Farmers and farm businesses to face tougher sentencing penalties
Farm owners and agricultural businesses are to face tougher penalties from this month if they are found guilty of breaching health and safety regulations.
The new sentencing guidelines were introduced by The Sentencing Council in February this year and it means tougher penalties for any workplaces that are found guilty of breaking health and safety rules, including food hygiene offences and corporate manslaughter.
The new regulations come just weeks after the death of two farm workers in a slurry pit on farmland in Sunk Island in Holderness. Phil Cookson, from Roythornes Solicitors, which specialises in agricultural law, said: “Everyone in the industry wants to see farmers’ health and safety record take a turn for the better, for obvious reasons.”
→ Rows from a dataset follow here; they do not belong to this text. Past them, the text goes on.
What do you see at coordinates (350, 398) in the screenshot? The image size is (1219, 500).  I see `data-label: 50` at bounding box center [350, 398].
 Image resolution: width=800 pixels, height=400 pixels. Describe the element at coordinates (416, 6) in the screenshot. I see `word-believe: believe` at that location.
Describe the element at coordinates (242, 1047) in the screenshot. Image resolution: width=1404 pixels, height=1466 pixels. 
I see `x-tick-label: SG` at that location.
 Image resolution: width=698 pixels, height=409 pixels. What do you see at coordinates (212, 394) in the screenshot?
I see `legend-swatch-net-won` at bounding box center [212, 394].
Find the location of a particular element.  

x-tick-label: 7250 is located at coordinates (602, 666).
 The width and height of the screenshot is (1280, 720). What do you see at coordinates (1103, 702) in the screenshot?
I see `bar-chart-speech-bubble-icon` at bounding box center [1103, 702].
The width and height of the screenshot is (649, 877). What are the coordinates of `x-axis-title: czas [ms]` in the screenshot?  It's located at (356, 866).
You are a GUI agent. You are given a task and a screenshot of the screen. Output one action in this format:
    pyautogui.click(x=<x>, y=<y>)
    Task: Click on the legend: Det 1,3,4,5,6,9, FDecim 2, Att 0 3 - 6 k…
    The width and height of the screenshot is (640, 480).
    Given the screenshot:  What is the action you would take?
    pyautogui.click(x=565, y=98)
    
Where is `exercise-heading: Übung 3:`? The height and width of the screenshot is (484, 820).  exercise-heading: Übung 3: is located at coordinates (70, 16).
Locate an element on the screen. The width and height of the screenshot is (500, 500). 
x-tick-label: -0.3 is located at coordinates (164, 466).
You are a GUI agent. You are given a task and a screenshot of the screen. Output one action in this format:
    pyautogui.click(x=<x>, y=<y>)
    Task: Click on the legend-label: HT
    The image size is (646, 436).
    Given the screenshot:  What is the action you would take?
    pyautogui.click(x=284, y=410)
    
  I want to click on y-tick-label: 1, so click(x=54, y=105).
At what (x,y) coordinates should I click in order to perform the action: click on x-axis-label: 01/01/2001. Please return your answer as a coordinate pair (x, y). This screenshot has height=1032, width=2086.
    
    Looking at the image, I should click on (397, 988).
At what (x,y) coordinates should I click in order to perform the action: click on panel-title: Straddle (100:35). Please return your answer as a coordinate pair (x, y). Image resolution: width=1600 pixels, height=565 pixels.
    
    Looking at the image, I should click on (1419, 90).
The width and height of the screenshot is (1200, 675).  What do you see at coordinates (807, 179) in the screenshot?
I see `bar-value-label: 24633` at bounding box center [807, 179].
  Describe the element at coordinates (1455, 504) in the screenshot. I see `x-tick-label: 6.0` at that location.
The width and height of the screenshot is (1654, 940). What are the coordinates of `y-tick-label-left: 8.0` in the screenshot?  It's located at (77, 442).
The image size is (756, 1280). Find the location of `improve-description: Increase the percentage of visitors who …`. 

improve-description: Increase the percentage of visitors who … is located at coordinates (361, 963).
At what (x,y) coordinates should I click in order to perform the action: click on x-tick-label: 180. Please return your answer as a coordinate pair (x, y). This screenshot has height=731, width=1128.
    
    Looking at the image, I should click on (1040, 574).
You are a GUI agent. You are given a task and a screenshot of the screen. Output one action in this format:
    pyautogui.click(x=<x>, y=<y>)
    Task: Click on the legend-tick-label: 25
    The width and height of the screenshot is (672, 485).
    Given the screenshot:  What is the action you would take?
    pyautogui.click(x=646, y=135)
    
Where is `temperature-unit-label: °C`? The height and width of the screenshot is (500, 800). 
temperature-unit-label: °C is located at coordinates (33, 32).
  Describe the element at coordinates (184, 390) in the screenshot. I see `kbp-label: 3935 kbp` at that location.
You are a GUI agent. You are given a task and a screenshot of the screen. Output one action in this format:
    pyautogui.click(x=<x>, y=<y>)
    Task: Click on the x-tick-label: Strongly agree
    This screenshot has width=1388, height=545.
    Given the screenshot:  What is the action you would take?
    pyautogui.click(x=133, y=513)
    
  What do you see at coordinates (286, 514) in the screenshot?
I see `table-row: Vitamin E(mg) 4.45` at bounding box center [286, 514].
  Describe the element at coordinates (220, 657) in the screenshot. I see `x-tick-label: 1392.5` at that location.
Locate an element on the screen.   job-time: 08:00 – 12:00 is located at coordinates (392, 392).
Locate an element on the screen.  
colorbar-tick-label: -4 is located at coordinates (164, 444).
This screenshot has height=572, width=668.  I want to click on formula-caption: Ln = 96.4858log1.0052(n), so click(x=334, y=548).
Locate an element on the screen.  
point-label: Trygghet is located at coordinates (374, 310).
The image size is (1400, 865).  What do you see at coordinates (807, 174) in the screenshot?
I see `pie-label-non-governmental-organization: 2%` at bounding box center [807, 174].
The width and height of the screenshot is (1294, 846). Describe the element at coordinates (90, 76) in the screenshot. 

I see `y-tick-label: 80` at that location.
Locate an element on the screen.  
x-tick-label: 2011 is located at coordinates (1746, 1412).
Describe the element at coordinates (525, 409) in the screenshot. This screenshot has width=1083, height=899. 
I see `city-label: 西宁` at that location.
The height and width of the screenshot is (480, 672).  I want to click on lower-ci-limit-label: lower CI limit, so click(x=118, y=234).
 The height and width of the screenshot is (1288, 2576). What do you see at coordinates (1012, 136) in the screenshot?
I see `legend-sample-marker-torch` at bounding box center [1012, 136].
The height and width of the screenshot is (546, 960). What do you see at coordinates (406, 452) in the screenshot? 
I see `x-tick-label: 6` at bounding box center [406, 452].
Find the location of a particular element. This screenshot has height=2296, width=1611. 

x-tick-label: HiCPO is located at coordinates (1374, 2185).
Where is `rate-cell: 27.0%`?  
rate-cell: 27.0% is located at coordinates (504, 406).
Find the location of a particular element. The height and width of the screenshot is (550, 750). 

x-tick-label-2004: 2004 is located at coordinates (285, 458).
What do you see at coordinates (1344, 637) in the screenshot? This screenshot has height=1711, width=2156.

Companies with a turnover of over £2m who are found guilty of breaking the Health and Safety at Work Act 1974, can face a fine of up to £450,000; while large firms with a turnover of more than £50m, will find themselves facing a fine of up to £10m if they breach the health and safety regulations.
Under the new guidelines judges are advised to take the employer’s level of liability into account (low, medium, high, very high) and the level of risk and potential harm that could have resulted from the breach.
Mr Cookson added: “We can expect to see some small farm businesses hit really hard if they end up on the wrong end of an health and safety prosecution.”